WHAT YOU NEED TO DO ▸
Set out exactly, line by line, the stretch of data below that begins at the line containing "Click the Superficie m² column header" and ends at the line containing "Toggle the small", with both ends kept.
***** AVAILABLE RECORDS
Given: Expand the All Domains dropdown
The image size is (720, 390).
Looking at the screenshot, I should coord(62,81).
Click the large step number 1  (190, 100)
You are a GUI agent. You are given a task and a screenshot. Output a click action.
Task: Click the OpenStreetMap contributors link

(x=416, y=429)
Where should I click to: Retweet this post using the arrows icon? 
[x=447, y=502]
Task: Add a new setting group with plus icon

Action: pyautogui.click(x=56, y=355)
**********
***** AVAILABLE RECORDS
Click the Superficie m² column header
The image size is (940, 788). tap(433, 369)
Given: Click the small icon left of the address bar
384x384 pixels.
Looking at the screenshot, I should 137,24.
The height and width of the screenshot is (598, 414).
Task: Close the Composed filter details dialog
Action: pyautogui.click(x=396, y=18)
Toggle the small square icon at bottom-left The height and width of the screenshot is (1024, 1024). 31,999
**********
***** AVAILABLE RECORDS
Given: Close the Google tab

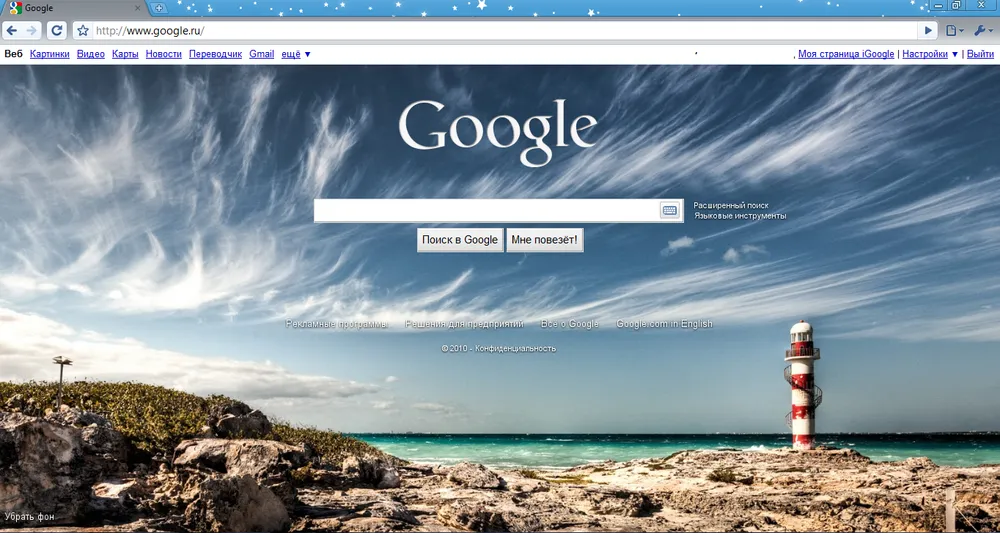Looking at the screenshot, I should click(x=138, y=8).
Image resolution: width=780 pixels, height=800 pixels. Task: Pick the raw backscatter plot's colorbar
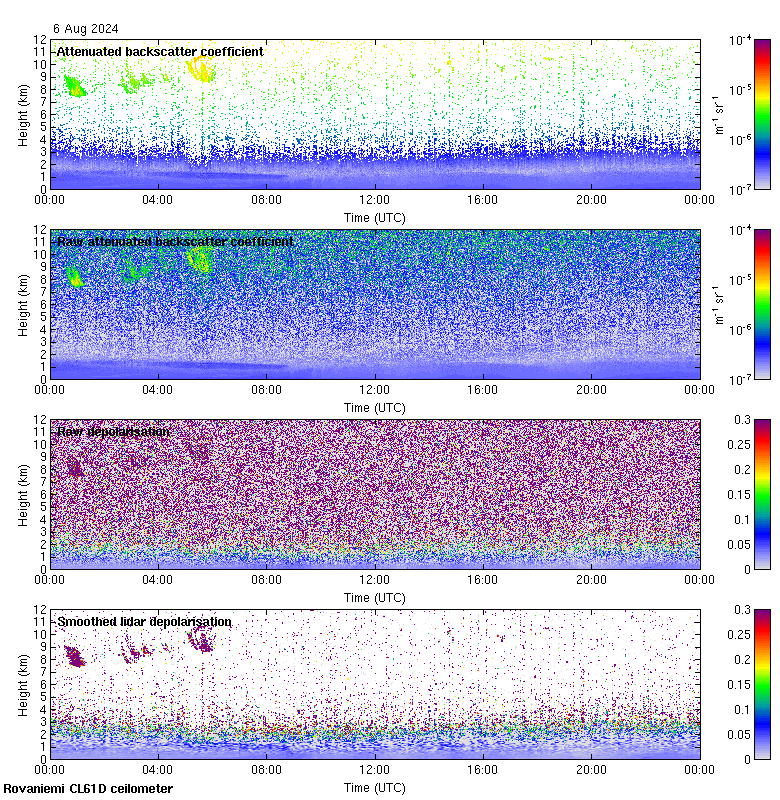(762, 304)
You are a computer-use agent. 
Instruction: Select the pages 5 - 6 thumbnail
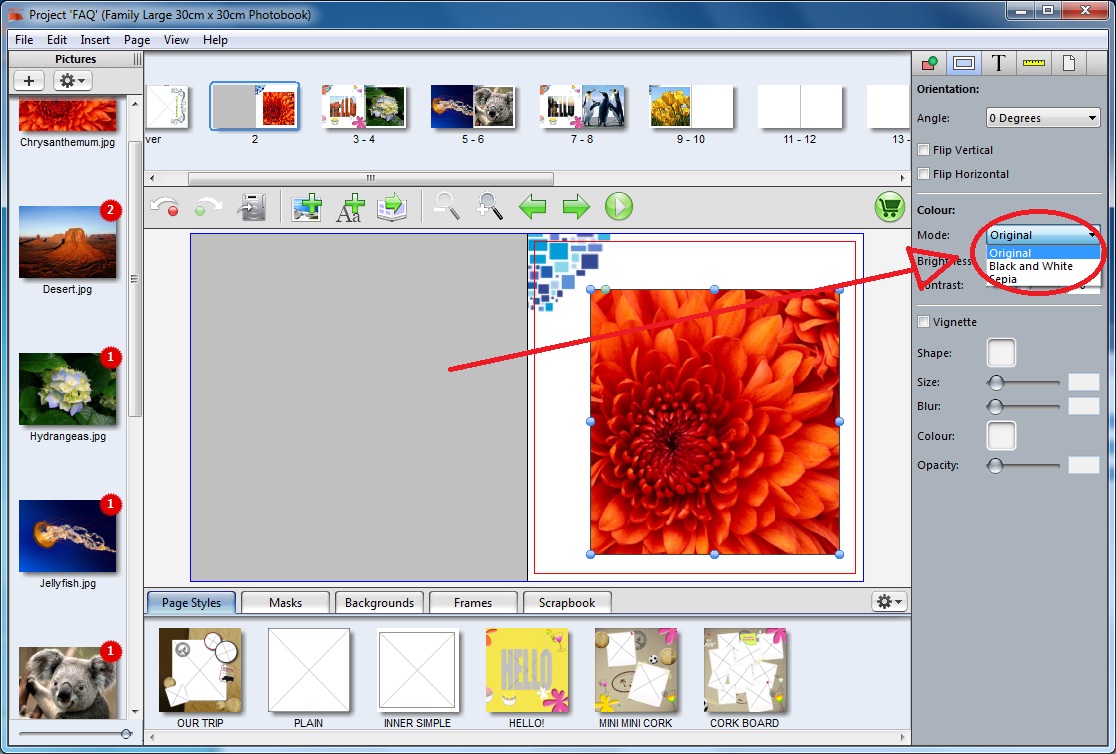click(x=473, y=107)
**********
SOLUTION FOR THIS PROBLEM ▸
Click the Superficie m² column header
The image size is (940, 788). tap(433, 369)
Given: Click the small icon left of the address bar
384x384 pixels.
Looking at the screenshot, I should 137,24.
The height and width of the screenshot is (598, 414).
Task: Close the Composed filter details dialog
Action: pyautogui.click(x=396, y=18)
Toggle the small square icon at bottom-left The height and width of the screenshot is (1024, 1024). 31,999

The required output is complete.